In [None]:
%%R


In [None]:
from preamble import *
plt.close('all')
from clusteringCHK import *
codpy_param = {'rescale:xmax': 1000,
'rescale:seed':42,
'sharp_discrepancy:xmax':1000,
'sharp_discrepancy:seed':30,
'sharp_discrepancy:itermax':5,
'discrepancy:xmax':500,
'discrepancy:ymax':500,
'discrepancy:zmax':500,
'discrepancy:nmax':2000,
'validator_compute': ['accuracy_score','discrepancy_error','norm']}
MNIST_data_generator_ = MNIST_data_generator()

# Application for unsupervised machine learning

In this section we apply some clustering methods for a number of use cases.

We benchmarked our kernel-based algorithms, see section \@ref(a-kernel-based-clustering-algorithm) against the popular k-means algorithms. Both are distance-based minimization algorithms, aiming to solve the problem \@ref{eq:dist}, that we recall here

\[
y = \arg \inf_{y \in \RR^{N_y \times D}} d(x,y)
\]
The clusters $y\in \RR^{N_y \times D}$ are the results of this minimization algorithm, where :

* For k-means based algorithms, the distance is called the *inertia*, see section \@ref(inertia).

* For kernel-based algorithms, the distance is called the *discrepancy error*, see section \@ref(discrepancy-error-1).

Importantly, if the distance functional $d(x,y)$ is not convex, then a solution to \@ref(eq:dist) might not be unique. For instance, a k-mean based algorithm usually output different clusters output at different runs.


In [None]:
codpy_param = {'rescale:xmax': 1000,
'rescale:seed':42,
'sharp_discrepancy:xmax':1000,
'sharp_discrepancy:seed':30,
'sharp_discrepancy:itermax':5,
'discrepancy:xmax':500,
'discrepancy:ymax':500,
'discrepancy:zmax':500,
'discrepancy:nmax':2000,
'num_threads':25,
'validator_compute':['accuracy_score','discrepancy_error','inertia']}

## Classification problem: handwritten digits

The MNIST test is also studied in the section \@ref(short-introduction-to-MNIST). Here we consider it as a semi-supervised learning: we use the train set $x \in \mathbb{R}^{N_x \times D}$ to compute the cluster's centroids $y \in \mathbb{R}^{N_y \times D}$. Then we use these clusters to predict the test labels $f_z \in \mathbb{R}^{N_z \times D_f}$, corresponding to the test set $z \in \mathbb{R}^{N_z \times D}$.

• Request 1: Copy the clustering notebook from "# Application for" all the way down to "see section \@ref(discrepancy-error-1).", swapping "clusters" for "groups".
• Request 2: In the clustering notebook, what is the distance called for kernel-based algorithms?

• Recorded information:

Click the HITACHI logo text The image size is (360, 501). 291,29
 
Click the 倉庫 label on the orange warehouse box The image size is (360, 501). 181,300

• Expected output 1:
# Application for unsupervised machine learning

In this section we apply some clustering methods for a number of use cases.

We benchmarked our kernel-based algorithms, see section \@ref(a-kernel-based-clustering-algorithm) against the popular k-means algorithms. Both are distance-based minimization algorithms, aiming to solve the problem \@ref{eq:dist}, that we recall here

\[
y = \arg \inf_{y \in \RR^{N_y \times D}} d(x,y)
\]
The groups $y\in \RR^{N_y \times D}$ are the results of this minimization algorithm, where :

* For k-means based algorithms, the distance is called the *inertia*, see section \@ref(inertia).

* For kernel-based algorithms, the distance is called the *discrepancy error*, see section \@ref(discrepancy-error-1).

• Expected output 2: The discrepancy error.